> _Dokumen_:

>>>>

Gunung Ijen dan Alas
Purwo Menjadi Cagar Biosfir Dunia – Tahun 2016 benar-benar membawa berkah
bagi dunia pariwisata Banyuwangi. Setelah ditetapkan sebagai juara dunia dalam
ajang penghargaan pariwisata tingkat dunia oleh UNWTO pada bulan Januari lalu,
selang dua bulan kemudian, nama Banyuwangi sekali lagi mendunia dengan
ditetapkannya Taman Wisata Alam Gunung Ijen dan Taman Nasional Alas Purwo di
Kabupaten Banyuwangi sebagai jaringan cagar biosfer dunia oleh Unesco.
Penetapan
itu dilakukan pada sidang "International Coordinating Council" (ICC)
Program MAB (Man and The Biosphere) Unesco ke-28 di Kota Lima, 18-20 Maret
2016.
Layak jika kabar gembira ini disambut dengan suka cita oleh
seluruh masyarakat Banyuwangi. Secara logis, ini menjadi kabar baik bagi masa
depan pariwisata di Banyuwangi. Sebuah modal yang tak ternilai harganya untuk
men’dunia’kan pariwisata Banyuwangi.
Bagi Bupati Abdullah Azwar Anas, penetapan sebagai cagar
biosfir bagi Gunung Ijen dan Alas Purwo ini, diibaratkan bagaikan mendapatkan
amunisi baru untuk mempromosikan pariwisata di Banyuwangi yang sedang
gencar-gencarnya mengembangkan eco
tourism.

<<<<

> _Tugas_:
Jawab pertanyaan berikut berdasarkan teks tentang cagar biosfer Gunung Ijen dan Alas Purwo:
(a) Di kota mana sidang ICC Program MAB Unesco ke-28 digelar?
(b) Lembaga apa yang menetapkan Banyuwangi sebagai juara dunia dalam ajang penghargaan pariwisata pada bulan Januari?
(c) Penetapan cagar biosfer itu diibaratkan oleh Bupati Abdullah Azwar Anas seperti mendapatkan apa?
Daftar ini diambil dari sumber yang berbeda.

[Catatan yang dikutip dari sebuah koleksi]
>>>>

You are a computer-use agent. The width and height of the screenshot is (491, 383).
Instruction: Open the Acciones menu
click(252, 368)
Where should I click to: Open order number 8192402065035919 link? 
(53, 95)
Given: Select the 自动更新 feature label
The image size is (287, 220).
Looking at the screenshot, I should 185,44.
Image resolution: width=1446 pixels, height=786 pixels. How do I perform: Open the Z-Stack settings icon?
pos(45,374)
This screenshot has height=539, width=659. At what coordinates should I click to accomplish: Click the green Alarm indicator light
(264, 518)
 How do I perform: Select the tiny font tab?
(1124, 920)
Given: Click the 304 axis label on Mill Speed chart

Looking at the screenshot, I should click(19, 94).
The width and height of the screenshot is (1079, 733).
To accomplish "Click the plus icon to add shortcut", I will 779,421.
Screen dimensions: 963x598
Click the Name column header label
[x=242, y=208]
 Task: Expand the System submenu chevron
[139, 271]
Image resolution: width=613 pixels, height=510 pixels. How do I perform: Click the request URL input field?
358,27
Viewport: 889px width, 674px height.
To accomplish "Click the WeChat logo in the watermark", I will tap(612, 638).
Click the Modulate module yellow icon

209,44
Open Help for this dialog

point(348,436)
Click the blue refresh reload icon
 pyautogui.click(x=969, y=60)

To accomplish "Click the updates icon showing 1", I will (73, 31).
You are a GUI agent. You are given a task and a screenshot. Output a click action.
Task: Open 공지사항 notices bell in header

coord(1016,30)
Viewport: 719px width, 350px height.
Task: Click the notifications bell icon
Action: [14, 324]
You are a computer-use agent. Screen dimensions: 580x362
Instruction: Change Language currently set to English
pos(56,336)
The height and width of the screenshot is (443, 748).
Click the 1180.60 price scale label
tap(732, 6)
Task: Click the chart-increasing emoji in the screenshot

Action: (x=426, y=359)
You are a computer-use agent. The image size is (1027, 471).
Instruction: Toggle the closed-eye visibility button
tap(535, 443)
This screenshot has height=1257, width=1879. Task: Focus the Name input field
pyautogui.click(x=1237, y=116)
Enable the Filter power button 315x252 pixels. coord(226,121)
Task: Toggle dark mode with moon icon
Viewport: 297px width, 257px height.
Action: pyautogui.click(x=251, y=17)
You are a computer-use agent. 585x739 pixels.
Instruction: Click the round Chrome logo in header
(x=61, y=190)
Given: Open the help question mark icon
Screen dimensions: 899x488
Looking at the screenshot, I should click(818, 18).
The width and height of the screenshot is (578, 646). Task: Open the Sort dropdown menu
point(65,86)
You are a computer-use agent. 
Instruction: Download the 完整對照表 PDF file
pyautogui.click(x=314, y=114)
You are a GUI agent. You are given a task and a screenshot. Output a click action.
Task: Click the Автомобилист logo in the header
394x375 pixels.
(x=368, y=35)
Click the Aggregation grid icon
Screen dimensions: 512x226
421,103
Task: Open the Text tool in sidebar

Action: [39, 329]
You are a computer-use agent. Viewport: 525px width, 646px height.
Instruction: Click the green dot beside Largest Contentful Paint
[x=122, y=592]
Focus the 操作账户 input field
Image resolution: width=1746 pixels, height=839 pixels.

<<<<

> _Jawaban Tugas_:
(a) Kota Lima.
(b) UNWTO.
(c) Amunisi baru untuk mempromosikan pariwisata di Banyuwangi.